What is Data Mesh?
The term ‘Data Mesh’ has become increasingly common over the past few years, though it is still somewhat niche compared to terms like Data Lake or Data Platform, and what it actually means might not be well understood. In this article I will delve into what data mesh actually is, the motivations behind it, and how you can start implementing it into your organization.
During the past decade, particularly with the advent of cloud computing, many IT projects, especially in the BI/Analytics space, have struggled to realize the benefits or solutions that they set out to achieve. The projects might have taken longer or been more difficult than initially envisioned, the solutions might not have attained the required quality (particularly data quality), and existing problems around data trust and governance might still cause problems (and in some cases have become exacerbated by a move to the cloud).
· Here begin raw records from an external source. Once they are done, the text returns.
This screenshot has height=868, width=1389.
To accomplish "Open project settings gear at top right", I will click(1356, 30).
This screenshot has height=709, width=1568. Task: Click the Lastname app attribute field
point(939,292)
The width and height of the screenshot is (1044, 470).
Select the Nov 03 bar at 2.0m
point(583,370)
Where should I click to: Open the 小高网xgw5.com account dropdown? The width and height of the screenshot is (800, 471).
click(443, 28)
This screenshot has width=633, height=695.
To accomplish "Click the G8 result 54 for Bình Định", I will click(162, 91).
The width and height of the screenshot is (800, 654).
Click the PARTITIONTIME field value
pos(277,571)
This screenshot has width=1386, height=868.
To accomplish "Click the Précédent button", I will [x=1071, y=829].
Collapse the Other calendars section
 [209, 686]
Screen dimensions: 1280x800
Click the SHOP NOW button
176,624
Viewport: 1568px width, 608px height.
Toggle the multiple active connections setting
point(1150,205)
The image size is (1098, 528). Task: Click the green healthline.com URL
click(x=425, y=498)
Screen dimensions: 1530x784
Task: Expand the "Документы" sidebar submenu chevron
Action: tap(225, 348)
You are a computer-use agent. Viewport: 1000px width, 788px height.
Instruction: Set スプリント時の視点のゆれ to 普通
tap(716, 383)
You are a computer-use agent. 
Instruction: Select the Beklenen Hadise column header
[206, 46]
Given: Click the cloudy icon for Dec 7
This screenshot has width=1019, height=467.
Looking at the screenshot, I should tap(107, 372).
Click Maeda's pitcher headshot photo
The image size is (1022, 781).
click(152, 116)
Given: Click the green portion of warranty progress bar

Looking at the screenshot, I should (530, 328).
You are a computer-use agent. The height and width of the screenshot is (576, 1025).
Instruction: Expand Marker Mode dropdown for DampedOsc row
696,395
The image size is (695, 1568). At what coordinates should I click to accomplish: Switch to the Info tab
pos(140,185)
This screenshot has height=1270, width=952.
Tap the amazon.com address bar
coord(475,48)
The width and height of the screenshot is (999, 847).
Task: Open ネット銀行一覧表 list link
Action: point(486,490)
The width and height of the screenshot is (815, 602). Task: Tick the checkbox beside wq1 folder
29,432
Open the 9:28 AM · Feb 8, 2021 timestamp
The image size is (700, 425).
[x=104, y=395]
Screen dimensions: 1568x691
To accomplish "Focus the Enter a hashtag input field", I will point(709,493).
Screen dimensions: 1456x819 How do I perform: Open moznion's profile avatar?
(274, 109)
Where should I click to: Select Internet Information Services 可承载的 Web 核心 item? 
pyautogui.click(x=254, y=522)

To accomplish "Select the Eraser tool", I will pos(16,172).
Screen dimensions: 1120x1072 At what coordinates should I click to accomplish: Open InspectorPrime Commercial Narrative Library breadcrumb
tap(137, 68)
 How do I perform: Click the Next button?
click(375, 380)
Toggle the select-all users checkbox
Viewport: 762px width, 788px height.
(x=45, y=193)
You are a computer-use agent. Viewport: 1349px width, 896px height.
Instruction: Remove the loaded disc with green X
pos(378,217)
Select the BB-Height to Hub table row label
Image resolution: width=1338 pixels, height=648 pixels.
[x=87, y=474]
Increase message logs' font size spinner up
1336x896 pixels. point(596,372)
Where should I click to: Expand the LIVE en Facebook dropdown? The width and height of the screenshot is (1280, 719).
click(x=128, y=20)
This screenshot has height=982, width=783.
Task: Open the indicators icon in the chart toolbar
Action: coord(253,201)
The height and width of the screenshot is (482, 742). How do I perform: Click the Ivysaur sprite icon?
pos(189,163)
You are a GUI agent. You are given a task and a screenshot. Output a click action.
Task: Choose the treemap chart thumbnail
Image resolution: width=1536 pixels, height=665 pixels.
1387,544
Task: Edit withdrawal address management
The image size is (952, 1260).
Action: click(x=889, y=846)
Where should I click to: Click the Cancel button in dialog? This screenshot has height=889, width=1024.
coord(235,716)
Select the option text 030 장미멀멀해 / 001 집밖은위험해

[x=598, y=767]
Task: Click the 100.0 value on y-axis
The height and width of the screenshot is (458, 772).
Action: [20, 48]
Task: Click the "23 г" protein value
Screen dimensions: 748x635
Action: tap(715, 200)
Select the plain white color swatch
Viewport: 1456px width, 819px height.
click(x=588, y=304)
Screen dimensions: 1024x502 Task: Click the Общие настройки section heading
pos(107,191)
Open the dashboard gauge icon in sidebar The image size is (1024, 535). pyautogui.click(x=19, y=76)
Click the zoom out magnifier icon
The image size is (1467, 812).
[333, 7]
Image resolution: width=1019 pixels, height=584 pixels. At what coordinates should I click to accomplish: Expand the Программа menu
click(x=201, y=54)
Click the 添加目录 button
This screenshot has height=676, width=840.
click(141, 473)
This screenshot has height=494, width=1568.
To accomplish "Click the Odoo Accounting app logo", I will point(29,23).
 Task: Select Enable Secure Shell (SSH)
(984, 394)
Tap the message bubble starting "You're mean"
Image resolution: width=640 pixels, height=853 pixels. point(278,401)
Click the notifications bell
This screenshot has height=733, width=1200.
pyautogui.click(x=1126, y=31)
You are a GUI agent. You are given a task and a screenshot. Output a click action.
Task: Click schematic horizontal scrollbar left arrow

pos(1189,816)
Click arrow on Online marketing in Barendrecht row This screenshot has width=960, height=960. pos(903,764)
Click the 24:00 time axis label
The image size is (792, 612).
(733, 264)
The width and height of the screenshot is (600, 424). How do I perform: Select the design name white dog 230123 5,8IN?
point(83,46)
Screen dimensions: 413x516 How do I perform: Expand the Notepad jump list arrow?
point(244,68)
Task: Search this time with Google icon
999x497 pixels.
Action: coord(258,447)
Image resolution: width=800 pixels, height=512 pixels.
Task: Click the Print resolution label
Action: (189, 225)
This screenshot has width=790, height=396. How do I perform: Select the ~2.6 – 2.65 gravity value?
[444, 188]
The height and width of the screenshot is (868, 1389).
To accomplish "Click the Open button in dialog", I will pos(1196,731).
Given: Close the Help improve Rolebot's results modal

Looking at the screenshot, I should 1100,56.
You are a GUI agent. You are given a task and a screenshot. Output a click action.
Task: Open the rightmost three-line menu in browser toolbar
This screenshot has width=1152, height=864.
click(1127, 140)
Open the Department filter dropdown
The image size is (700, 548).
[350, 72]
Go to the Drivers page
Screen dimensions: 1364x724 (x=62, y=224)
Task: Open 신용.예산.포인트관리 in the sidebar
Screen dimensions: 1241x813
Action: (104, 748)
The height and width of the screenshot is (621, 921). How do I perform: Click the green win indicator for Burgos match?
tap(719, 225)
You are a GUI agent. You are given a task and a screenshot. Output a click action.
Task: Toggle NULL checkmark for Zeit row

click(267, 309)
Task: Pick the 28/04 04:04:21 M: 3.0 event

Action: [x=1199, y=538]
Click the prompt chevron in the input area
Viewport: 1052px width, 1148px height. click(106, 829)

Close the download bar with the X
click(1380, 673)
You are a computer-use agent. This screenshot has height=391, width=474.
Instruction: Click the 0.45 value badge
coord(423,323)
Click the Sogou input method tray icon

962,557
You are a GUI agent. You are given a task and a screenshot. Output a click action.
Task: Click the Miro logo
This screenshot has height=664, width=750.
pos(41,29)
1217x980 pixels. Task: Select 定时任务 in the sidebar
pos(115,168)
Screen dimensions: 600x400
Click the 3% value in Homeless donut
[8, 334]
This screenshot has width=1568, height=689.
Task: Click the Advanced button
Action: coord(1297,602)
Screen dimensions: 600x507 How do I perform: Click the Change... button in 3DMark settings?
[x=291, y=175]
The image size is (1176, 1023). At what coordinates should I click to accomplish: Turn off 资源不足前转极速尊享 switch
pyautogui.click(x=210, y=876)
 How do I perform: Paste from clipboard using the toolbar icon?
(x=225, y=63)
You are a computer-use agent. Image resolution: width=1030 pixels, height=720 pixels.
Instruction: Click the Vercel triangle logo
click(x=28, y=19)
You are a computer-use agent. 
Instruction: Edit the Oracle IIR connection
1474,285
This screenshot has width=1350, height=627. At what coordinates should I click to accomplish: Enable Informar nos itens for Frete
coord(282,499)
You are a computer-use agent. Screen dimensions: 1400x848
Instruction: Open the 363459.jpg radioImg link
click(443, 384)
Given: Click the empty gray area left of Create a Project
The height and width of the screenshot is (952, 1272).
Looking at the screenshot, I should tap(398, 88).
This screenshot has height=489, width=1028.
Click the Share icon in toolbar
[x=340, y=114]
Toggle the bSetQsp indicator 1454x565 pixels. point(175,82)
At the same time, becoming data-driven is among the top strategic goals for organizations today; making better decisions, providing better and more customized customer-services, reducing operational costs and giving employees powerful insights into their business is key to success, and CEOs know this is what their competitors are trying to achieve.
One of the primary reasons for the challenges faced by the projects mentioned above is that to a large extent they have been primarily technical exercises. A focus on product, platform and feature choice have overshadowed areas such as people, processes and culture. This does not suggest that these solutions must fail, or that the technical issues are unimportant , but it highlights one of the major rationales for data mesh.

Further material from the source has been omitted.